<<<<

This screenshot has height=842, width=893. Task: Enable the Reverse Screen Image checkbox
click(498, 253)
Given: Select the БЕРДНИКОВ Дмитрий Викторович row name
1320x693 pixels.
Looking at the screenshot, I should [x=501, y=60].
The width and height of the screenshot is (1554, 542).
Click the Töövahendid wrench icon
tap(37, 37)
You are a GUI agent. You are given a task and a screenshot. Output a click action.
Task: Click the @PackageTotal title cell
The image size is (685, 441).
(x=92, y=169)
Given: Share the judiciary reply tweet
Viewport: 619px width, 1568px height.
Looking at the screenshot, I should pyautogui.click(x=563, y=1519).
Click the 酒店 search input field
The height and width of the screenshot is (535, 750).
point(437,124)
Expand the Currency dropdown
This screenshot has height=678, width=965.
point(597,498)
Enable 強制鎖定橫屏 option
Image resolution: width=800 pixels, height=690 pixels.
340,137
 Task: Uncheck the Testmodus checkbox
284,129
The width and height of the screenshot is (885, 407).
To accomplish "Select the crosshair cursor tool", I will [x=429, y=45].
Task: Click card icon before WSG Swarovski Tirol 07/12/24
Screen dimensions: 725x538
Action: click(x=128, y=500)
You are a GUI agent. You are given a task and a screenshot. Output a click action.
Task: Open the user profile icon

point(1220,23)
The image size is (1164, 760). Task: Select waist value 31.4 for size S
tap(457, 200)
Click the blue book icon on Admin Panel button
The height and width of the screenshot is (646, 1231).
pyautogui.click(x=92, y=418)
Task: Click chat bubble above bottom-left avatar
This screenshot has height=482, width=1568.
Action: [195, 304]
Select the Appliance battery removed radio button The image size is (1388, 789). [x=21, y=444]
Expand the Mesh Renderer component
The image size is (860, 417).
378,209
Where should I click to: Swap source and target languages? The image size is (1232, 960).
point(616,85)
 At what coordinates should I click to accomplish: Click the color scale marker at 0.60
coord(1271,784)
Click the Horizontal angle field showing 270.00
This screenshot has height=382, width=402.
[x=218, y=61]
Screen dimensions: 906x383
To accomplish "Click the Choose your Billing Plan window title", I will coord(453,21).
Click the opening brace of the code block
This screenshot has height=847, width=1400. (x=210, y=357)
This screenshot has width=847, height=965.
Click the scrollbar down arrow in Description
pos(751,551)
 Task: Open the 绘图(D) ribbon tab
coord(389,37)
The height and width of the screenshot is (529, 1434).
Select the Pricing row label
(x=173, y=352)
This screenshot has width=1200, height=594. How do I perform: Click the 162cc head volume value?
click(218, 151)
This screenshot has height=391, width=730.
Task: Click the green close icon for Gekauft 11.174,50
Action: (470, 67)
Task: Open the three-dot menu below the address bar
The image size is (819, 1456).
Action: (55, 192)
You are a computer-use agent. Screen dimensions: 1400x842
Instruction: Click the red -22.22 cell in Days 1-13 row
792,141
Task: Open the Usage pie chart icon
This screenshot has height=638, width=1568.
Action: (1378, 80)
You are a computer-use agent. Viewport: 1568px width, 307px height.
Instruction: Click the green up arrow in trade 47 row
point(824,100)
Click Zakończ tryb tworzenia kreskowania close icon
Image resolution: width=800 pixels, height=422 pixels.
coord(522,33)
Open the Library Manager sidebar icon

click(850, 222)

>>>>

● Task instructions:
Across the listing, how many lines hold "will"? The answer must be the number only.

● Reply:
2